**What you have to do:**
Format the rows as a Markdown table with columns Num and Content, one numbered row per line, leaving out blank lines. Include only the part that opens with the line containing "Describe the element" and closes with the line containing "coordinates (1033, 689).".

**Dataset excerpts:**
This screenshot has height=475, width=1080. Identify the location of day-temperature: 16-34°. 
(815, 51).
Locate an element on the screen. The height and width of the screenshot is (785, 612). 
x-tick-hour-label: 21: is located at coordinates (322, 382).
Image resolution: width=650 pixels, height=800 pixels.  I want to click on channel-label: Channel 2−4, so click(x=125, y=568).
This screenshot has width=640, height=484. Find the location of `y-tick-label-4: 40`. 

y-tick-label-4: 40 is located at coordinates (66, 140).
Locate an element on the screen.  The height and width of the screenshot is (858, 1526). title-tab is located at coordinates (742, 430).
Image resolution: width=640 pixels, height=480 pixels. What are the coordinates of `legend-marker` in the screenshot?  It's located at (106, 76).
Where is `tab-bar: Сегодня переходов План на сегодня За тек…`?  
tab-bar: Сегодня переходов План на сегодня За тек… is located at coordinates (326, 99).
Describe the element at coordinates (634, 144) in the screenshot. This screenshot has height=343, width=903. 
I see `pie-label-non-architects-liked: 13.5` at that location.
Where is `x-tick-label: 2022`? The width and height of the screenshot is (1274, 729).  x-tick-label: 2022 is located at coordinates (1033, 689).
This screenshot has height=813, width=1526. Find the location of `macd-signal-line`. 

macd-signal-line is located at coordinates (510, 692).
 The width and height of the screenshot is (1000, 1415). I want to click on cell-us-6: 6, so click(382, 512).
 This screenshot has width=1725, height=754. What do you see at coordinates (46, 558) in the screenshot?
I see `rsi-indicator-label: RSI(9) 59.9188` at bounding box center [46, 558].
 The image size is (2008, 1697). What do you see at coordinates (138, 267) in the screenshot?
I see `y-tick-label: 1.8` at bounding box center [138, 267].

**Solution for this exercise:**
| Num | Content |
|---|---|
| 1 | Describe the element at coordinates (634, 144) in the screenshot. This screenshot has height=343, width=903.  |
| 2 | I see `pie-label-non-architects-liked: 13.5` at that location. |
| 3 | Where is `x-tick-label: 2022`? The width and height of the screenshot is (1274, 729).  x-tick-label: 2022 is located at coordinates (1033, 689). |